AI Frontier Profile

Aniket Deosthali

Aniket Deosthali

CEO & Co-Founder · Envive AI

Scaling AI-powered sales agents that help brands deliver more intuitive, personalized shopping experiences and drive measurable conversion and revenue growth.

What Envive AI is building

The focus at Envive AI is on scaling what the next generation of online shopping looks like. The foundation is already in place: AI agents that guide shoppers the way a skilled sales associate would. The work now is expanding that across more brands, more use cases, and more complex customer journeys — making the experience more natural, more helpful, and more effective at driving real business outcomes.

That work happens in close collaboration with partners — understanding where traditional ecommerce falls short, and how Envive’s agents can show up across more of the journey. Not just on-site, but anywhere shopper intent is happening. That includes extending agents into earlier funnel touchpoints, like traffic coming in from ads, where there’s often a disconnect between intent and experience.

The broader question driving the work: how does AI become an active participant in shopping — not just something customers interact with when they have a question, but something that helps guide decisions from discovery all the way through purchase.

Systems closest to the work

Envive AI operates closest to AI systems that work directly in the shopping journey — sales agents that guide product discovery, search agents that understand natural language, and customer experience agents that handle support in real time. These systems are connected, pulling signals from across the funnel and continuously learning from real customer behavior to improve outcomes like conversion, retention, and discoverability.

The focus is on workflows where agents aren’t siloed — they work together and improve through reinforcement learning, using live feedback loops to understand what’s actually driving the right outcomes and adjusting in real time. Over time, the system becomes more coordinated, more context-aware, and more effective, rather than just a collection of features.

The use cases that matter most are the ones where AI is directly tied to outcomes, not just information retrieval — helping a shopper make a decision faster, increasing conversion, reducing drop-off, and continuously learning what works to drive those results.

Problem being solved

Online shopping is still too fragmented and effort-heavy — not just for consumers, but for the brands trying to understand and convert them.

For shoppers, finding the right product often means navigating endless options with very little guidance. For merchants, understanding what customers actually want requires stitching together insights across multiple tools and systems — making it hard to act on intent in real time.

Envive AI’s agents close that gap by guiding customers through the journey — helping them discover, evaluate, and decide faster — while capturing that intent and learning from what customers actually choose to buy. That feedback loop is what allows the system to continuously improve and align more closely with real behavior.

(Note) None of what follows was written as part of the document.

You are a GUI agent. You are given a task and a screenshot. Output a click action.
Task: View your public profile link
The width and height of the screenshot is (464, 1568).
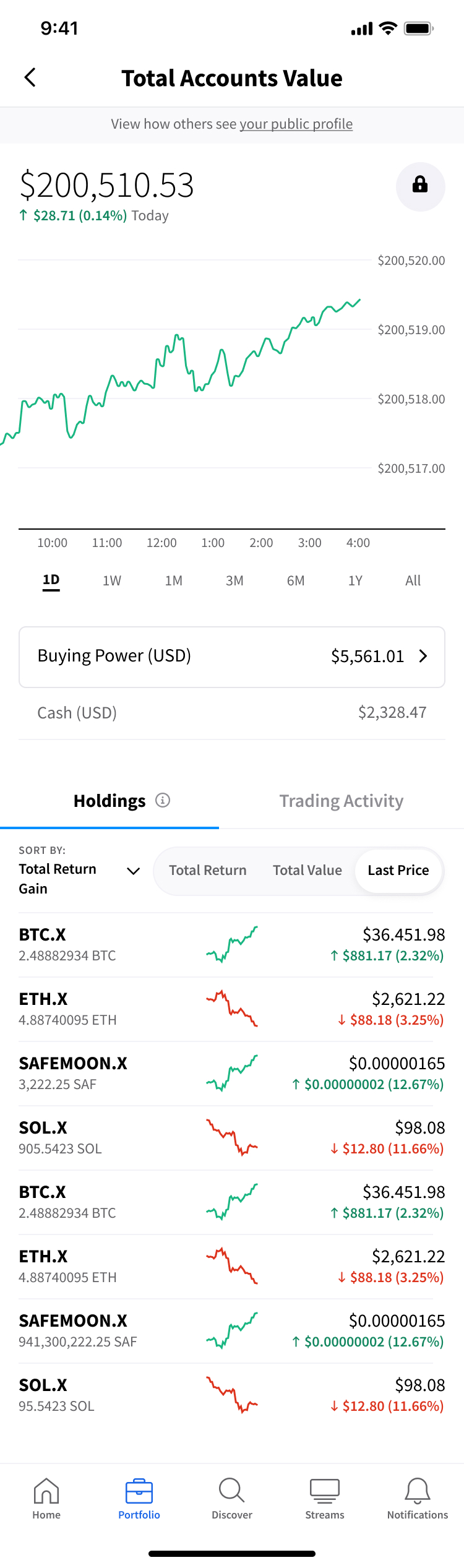pos(296,124)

The constraint is that all of this has to happen in a way that is accurate, brand-safe, and fully controllable, while operating in real time and driving measurable business outcomes — not just engagement.

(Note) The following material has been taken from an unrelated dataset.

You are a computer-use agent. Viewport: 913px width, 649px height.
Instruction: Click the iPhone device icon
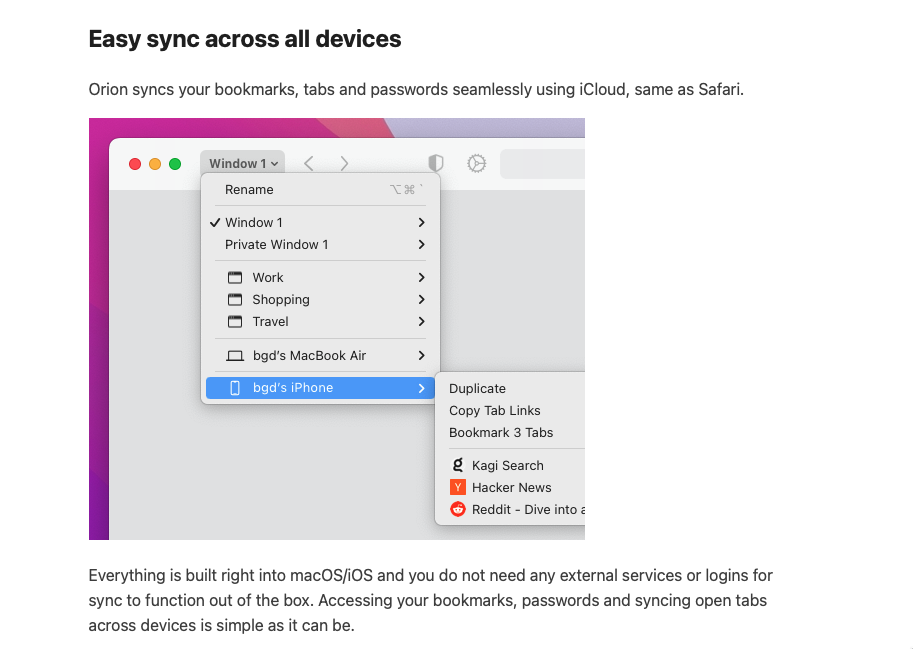235,388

What operating AI in the real world teaches you

Getting AI to work in the real world has a lot less to do with the model itself, and a lot more to do with how well it fits into the existing system around it. The biggest unlock has been treating AI as part of the operating layer, not a standalone feature — which means it has to plug into real data, real workflows, and real business logic: product catalogs, inventory, merchandising rules, brand voice.

Control and trust matter more than raw capability. Teams need to understand what the AI is doing, be able to shape its behavior, and rely on it to be consistent — especially in customer-facing environments.

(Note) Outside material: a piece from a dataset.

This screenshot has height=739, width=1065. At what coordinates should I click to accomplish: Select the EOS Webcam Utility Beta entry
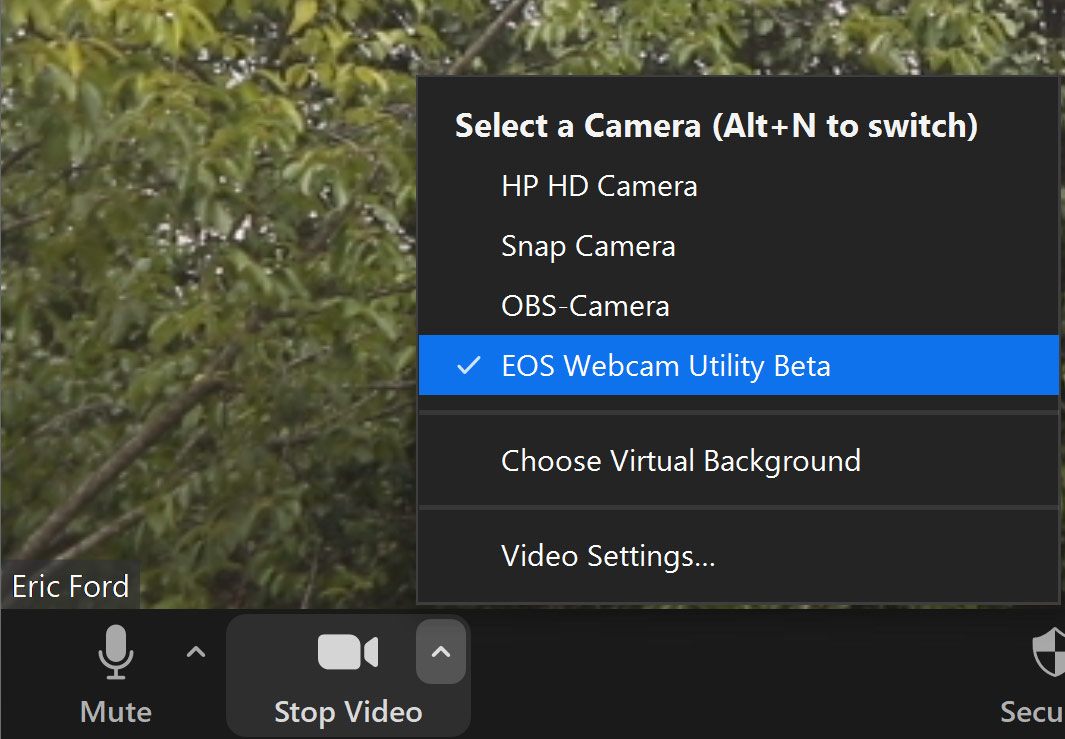click(x=665, y=366)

And most importantly: success comes down to iteration. The systems that actually work are the ones that are constantly learning from live interactions and improving over time, not the ones that are designed once and left alone.

Where AI is creating measurable impact

The clearest operational impact comes when AI is embedded directly into decision moments — not just supporting them. When it’s actively helping a shopper choose between products, narrowing options, or removing hesitation in real time, you start to see meaningful shifts in conversion, speed to purchase, and return rates.

At Envive AI, that impact comes from systems that are continuously learning from live behavior, not just static data, and adjusting how they guide each customer accordingly. That’s where AI starts to feel less like a feature and more like a core part of how the business operates.

Where reality has fallen short is in the expectation that AI alone is the solution. In practice, the hard part isn’t generating responses — it’s making those responses reliable, context-aware, and actually effective at helping convert the customer. A lot of early implementations look impressive but break down when they have to operate at scale, in real environments, with real customers.

What changes in the next 12–24 months

AI will move from something that assists workflows to something that actually owns outcomes.

Today, most production AI is still scoped to tasks — generating content, answering questions, or supporting decisions. But the transition is already underway toward systems that are measured and optimized against real business metrics: conversion, revenue, retention.

At Envive AI, that shows up in how agents are evolving from reactive interfaces into systems that continuously learn from live interactions and adjust in real time to improve performance. As that becomes more common, AI will be embedded much more deeply into core operations — with clearer accountability, tighter constraints, and a much stronger link between what the system does and the results it drives.